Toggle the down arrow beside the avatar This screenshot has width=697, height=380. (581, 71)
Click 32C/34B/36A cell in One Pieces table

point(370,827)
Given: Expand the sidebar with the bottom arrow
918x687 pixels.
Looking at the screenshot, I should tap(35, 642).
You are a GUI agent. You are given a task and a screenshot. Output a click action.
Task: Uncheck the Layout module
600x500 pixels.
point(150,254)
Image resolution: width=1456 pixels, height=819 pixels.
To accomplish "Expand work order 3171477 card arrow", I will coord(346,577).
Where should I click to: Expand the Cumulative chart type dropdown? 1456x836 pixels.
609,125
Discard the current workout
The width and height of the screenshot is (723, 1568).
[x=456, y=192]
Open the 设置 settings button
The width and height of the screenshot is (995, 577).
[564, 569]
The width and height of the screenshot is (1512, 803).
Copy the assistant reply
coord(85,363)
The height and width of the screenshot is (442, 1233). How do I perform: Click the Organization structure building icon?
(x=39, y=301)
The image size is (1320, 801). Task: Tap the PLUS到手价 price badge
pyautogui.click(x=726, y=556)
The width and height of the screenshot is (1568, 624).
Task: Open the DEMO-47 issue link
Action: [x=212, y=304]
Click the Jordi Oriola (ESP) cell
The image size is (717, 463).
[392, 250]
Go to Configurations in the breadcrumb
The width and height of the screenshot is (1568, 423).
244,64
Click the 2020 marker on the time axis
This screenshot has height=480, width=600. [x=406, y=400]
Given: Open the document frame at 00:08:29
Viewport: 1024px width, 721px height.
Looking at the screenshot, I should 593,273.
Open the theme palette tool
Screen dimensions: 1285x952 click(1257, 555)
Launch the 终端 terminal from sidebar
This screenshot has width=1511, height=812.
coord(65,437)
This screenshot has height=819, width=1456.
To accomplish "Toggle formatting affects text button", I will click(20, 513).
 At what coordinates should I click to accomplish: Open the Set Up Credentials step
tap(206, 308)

☆ ☆ ☆ ☆ ☆

__TASK TO COMPLETE__
Please rewrite the lines above, changing "Expand" to "Unfold" wherever it occurs and leaving everything else as it is.

__RESULT FOR THIS EXERCISE__
Toggle the down arrow beside the avatar This screenshot has width=697, height=380. (581, 71)
Click 32C/34B/36A cell in One Pieces table

point(370,827)
Given: Unfold the sidebar with the bottom arrow
918x687 pixels.
Looking at the screenshot, I should tap(35, 642).
You are a GUI agent. You are given a task and a screenshot. Output a click action.
Task: Uncheck the Layout module
600x500 pixels.
point(150,254)
Image resolution: width=1456 pixels, height=819 pixels.
To accomplish "Unfold work order 3171477 card arrow", I will coord(346,577).
Where should I click to: Unfold the Cumulative chart type dropdown? 1456x836 pixels.
609,125
Discard the current workout
The width and height of the screenshot is (723, 1568).
[x=456, y=192]
Open the 设置 settings button
The width and height of the screenshot is (995, 577).
[564, 569]
The width and height of the screenshot is (1512, 803).
Copy the assistant reply
coord(85,363)
The height and width of the screenshot is (442, 1233). How do I perform: Click the Organization structure building icon?
(x=39, y=301)
The image size is (1320, 801). Task: Tap the PLUS到手价 price badge
pyautogui.click(x=726, y=556)
The width and height of the screenshot is (1568, 624).
Task: Open the DEMO-47 issue link
Action: [x=212, y=304]
Click the Jordi Oriola (ESP) cell
The image size is (717, 463).
[392, 250]
Go to Configurations in the breadcrumb
The width and height of the screenshot is (1568, 423).
244,64
Click the 2020 marker on the time axis
This screenshot has height=480, width=600. [x=406, y=400]
Given: Open the document frame at 00:08:29
Viewport: 1024px width, 721px height.
Looking at the screenshot, I should 593,273.
Open the theme palette tool
Screen dimensions: 1285x952 click(1257, 555)
Launch the 终端 terminal from sidebar
This screenshot has width=1511, height=812.
coord(65,437)
This screenshot has height=819, width=1456.
To accomplish "Toggle formatting affects text button", I will click(20, 513).
 At what coordinates should I click to accomplish: Open the Set Up Credentials step
tap(206, 308)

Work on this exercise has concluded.